さて、変わったバイクと、持ち主が近くに居ないバイクは、そこに居合わせたバイク乗りに、なめ回すように見られる、、、というのは、世界中どこでも見られる光景です。我々も当然その2台のバイクを、まるで持ち主の知り合いであるかのように、ジロジロ、と見ていたのである。族っぽい彼のバイクにしては、何と言うか、我々と一緒に走ってもおかしくないバイクに見える。(人を見た目で判断してはいけませんね。)でもまあ、ZRXが珍しいわけじゃない。私も、「1100と400はどこが違うのかな?」ぐらいの意識で見ていた。

それを発見したのは私だった。1100の正面ライトの上、ビキニカウルの部分に何やらシールでロゴっぽいものが貼ってあった。見てみると、とてもキレイに出来ている。一字づつ、丁寧にシールを切り抜いたように見える。手の込んだ作りである。手作りか、プロの仕事か、判断に迷う ― そんな出来映えである。そこには、英語で単語が2つ。その下に、日本語で単語が2つ書かれていた。

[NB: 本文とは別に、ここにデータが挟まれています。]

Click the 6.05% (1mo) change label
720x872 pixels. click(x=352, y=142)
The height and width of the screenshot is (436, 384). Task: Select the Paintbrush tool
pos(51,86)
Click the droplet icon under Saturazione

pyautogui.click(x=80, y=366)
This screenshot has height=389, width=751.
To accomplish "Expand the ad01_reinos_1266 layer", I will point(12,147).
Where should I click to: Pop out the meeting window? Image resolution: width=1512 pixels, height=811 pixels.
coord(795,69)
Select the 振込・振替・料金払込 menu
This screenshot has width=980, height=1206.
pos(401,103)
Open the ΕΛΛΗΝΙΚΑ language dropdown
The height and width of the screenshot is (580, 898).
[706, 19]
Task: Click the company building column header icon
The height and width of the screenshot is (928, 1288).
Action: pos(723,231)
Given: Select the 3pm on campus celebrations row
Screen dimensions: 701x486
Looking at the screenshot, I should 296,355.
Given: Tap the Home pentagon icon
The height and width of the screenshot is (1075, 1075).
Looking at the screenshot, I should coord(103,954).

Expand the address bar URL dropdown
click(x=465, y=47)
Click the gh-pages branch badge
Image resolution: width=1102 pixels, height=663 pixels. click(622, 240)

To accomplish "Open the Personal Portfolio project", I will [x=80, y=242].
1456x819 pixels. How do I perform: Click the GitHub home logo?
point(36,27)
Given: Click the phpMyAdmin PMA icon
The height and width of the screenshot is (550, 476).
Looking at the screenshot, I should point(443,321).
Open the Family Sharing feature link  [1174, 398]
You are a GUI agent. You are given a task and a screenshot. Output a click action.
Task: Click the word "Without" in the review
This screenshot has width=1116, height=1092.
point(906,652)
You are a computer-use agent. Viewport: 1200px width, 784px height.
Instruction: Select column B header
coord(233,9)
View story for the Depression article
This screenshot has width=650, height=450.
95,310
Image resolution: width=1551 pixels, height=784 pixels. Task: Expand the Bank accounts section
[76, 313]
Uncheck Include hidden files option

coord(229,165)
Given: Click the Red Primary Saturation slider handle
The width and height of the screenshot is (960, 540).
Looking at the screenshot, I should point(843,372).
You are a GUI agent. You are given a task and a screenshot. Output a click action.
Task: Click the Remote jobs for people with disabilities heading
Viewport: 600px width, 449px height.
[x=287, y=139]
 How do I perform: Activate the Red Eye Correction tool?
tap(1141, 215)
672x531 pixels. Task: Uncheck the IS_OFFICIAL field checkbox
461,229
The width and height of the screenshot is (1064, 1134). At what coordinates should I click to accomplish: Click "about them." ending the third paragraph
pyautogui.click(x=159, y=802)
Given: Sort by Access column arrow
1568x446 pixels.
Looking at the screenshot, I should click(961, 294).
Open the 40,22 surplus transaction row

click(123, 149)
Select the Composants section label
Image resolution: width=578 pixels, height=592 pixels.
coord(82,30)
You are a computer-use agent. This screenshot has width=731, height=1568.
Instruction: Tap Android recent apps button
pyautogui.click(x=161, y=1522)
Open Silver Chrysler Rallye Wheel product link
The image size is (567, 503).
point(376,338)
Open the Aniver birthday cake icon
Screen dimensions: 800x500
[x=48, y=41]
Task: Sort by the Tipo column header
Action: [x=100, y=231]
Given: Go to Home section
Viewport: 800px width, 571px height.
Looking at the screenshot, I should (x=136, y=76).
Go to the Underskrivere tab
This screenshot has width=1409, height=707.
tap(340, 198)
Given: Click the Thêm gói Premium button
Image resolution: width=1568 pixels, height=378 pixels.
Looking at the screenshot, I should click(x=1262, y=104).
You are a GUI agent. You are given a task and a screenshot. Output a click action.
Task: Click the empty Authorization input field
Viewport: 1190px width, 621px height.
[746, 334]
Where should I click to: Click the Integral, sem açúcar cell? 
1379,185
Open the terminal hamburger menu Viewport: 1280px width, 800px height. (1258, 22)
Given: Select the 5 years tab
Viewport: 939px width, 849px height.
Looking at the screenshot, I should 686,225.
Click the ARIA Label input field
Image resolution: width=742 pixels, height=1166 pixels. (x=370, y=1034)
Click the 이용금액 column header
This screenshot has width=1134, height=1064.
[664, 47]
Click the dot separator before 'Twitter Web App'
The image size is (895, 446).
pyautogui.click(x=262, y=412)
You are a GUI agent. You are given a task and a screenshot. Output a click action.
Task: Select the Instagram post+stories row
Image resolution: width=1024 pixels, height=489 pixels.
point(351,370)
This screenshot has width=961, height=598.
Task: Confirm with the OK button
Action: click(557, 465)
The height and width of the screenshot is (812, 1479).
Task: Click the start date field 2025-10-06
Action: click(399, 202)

日本語は『二代目 影狼』。と書かれている。「かげろう」と読むのだろうか?私は、さっきの族っぽい兄ちゃんを思い出し、「まあ、それらしいな」などと思っていたのである。「夜露死苦」系?、、、だとしたら、何とも微笑ましいではないですか。

しかし、英語の方を見たとき何か違和感を憶えた。ん?『sadow wolf』???サドーウルフ???あ〜!もしかして『shadow wolf』って書きたかったんじゃ、、、日本語とも合うし(合う?かな、、、一字づつなら!)しかし誤字か???、、、それにしては、あまりにも出来が良すぎるのである。むむ、、、私はうなってしまった。はっきりと断定できないまま、私はみんなに見てもらった。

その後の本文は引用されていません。